Root manipulation tests

Some tests work directly against the root filesystem, attempting to do things like rename “/” and similar actions. The root directory is “special”, and it’s important to test this, especially on non-POSIX filesystems such as object stores. These tests are potentially very destructive to native filesystems, so use care.

  1. Add the tests under AbstractRootDirectoryContractTest or create a new test with (a) Root in the title and (b) a check in the setup method to skip the test if root tests are disabled:

      skipIfUnsupported(TEST_ROOT_TESTS_ENABLED);
    
  2. Don’t provide an implementation of this test suite to run against the local FS.

Scalability tests

Tests designed to generate scalable load -and that includes a large number of small files, as well as fewer larger files, should be designed to be configurable, so that users of the test suite can configure the number and size of files.

Be aware that on object stores, the directory rename operation is usually O(files)*O(data) while the delete operation is O(files). The latter means even any directory cleanup operations may take time and can potentially timeout. It is important to design tests that work against remote filesystems with possible delays in all operations.

Extending the specification

The specification is incomplete. It doesn’t have complete coverage of the FileSystem classes, and there may be bits of the existing specified classes that are not covered.

  1. Look at the implementations of a class/interface/method to see what they do, especially HDFS and local. These are the documentation of what is done today.
  2. Look at the POSIX API specification.
  3. Search through the HDFS JIRAs for discussions on FileSystem topics, and try to understand what was meant to happen, as well as what does happen.
  4. Use an IDE to find out how methods are used in Hadoop, HBase and other parts of the stack.
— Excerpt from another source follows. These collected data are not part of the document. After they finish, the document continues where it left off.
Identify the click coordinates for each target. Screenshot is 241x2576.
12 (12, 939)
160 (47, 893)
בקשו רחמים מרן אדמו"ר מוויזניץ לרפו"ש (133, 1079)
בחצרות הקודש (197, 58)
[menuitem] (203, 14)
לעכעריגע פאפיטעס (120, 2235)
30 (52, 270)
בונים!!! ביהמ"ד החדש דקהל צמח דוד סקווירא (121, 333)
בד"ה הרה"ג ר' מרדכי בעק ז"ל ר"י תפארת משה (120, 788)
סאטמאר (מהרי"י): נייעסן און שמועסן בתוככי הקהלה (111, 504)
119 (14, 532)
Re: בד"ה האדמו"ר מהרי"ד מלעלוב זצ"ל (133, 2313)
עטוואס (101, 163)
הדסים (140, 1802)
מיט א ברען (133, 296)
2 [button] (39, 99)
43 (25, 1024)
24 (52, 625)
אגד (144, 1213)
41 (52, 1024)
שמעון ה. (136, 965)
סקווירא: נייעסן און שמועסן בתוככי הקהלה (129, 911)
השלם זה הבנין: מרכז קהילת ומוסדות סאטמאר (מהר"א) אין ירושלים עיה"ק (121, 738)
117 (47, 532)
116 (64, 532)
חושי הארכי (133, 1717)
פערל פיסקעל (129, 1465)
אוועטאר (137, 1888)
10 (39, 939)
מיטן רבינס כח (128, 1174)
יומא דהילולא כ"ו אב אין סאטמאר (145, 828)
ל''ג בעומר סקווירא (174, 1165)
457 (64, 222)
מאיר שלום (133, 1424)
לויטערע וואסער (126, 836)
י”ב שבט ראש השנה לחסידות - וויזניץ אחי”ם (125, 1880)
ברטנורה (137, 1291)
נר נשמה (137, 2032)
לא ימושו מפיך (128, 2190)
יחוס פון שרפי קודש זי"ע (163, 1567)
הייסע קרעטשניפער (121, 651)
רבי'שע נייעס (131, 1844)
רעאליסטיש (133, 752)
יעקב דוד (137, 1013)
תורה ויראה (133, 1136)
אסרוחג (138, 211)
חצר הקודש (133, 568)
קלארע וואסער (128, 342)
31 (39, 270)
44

Although this assumes that these are representative Hadoop applications, it will at least show how applications expect a FileSystem to behave.
  5. Look in the java.io source to see how the bunded FileSystem classes are expected to behave -and read their javadocs carefully.
  6. If something is unclear -as on the hdfs-dev list.
  7. Don’t be afraid to write tests to act as experiments and clarify what actually happens. Use the HDFS behaviours as the normative guide.